Scandale Orpéa : nos aînés maltraités par la soif de profit

« Les Fossoyeurs ». Le titre fait froid dans le dos. Dans ce livre choc, Victor Castanet dénonce implacablement les morbides conséquences des pratiques du géant français des maisons de retraite et de cliniques de soins Orpéa, leader mondial de la gestion de la dépendance. La course au profit condamne la vieillesse à la souffrance. Mais ce n’est pas une fatalité.

Par Nicolas Croes

Une maltraitance institutionnelle

Initialement paru le 26 janvier, Les Fossoyeurs en était déjà à sa sixième réimpression et dépassait les 115.000 exemplaires vendus moins d’un mois plus tard. Il révèle l’impact dramatique d’un personnel soignant en dangereux sous-effectif, les divers manquements aux soins les plus élémentaires, les restrictions alimentaires pour les résidents,… et dévoile les rouages d’un système où nos aînés sont considérés comme des vaches à lait jusqu’à leur mort, souvent prématurée en raison d’une inhumaine maltraitance institutionnelle. L’auteur dénonce par ailleurs également les décideurs politiques directement impliqués dans le financement de ces établissements et restés sourds aux nombreuses alertes lancées par des familles de résidents ou par les reportages qui se sont succédé ces dernières années.

Un système basé sur la terreur

Pas de secret, la préservation de cette odieuse machine à profit s’effectue par la terreur. Victor Castanet explique : « L’hiatus est impressionnant entre, d’un côté, des établissements de soin, destinés à prendre en charge des personnes vulnérables, où donc est censée régner la plus grande humanité pour les protéger, et de l’autre la violence et l’opacité de la gestion de ces lieux. Sur la planète Orpea – le groupe est présent dans vingt-trois pays, sur trois continents, avec plus d’un millier d’établissements -, on prend parfois des libertés avec le droit du travail. Il arrive aussi, d’après les témoignages que j’ai recueillis, qu’on licencie pour faute grave de manière abusive… Il existe même des « directeurs nettoyeurs » (sic) pour cela. À l’inverse, la docilité est gage de promotion… Tous les ex-salariés que j’ai pu interviewer sont restés durablement perturbés par ce système vicié. C’est un choc traumatique véritable, qui a pu aller, chez certains, jusqu’à la dépression ou même la tentative de suicide… »
————
▶ **Objectif**:
Répondez aux questions suivantes à partir de l'article sur le scandale Orpéa :
1. À quelle date le livre Les Fossoyeurs est-il initialement paru ?
2. Combien d'exemplaires du livre avaient été vendus moins d'un mois après sa parution ?
3. Dans combien de pays le groupe Orpea est-il présent d'après Victor Castanet ?
Les données ci-après forment un ensemble indépendant de l'article.

▶ **Données recueillies**:
————
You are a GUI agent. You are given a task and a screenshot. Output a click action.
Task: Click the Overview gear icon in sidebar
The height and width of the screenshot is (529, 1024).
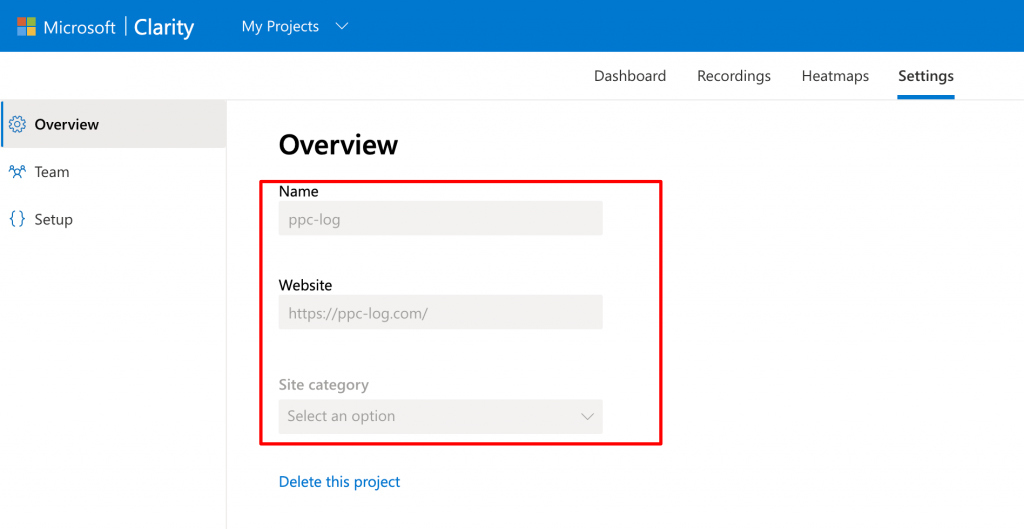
————
▶ **Corrigé**:
1. Le 26 janvier.
2. Plus de 115 000 exemplaires.
3. Dans vingt-trois pays.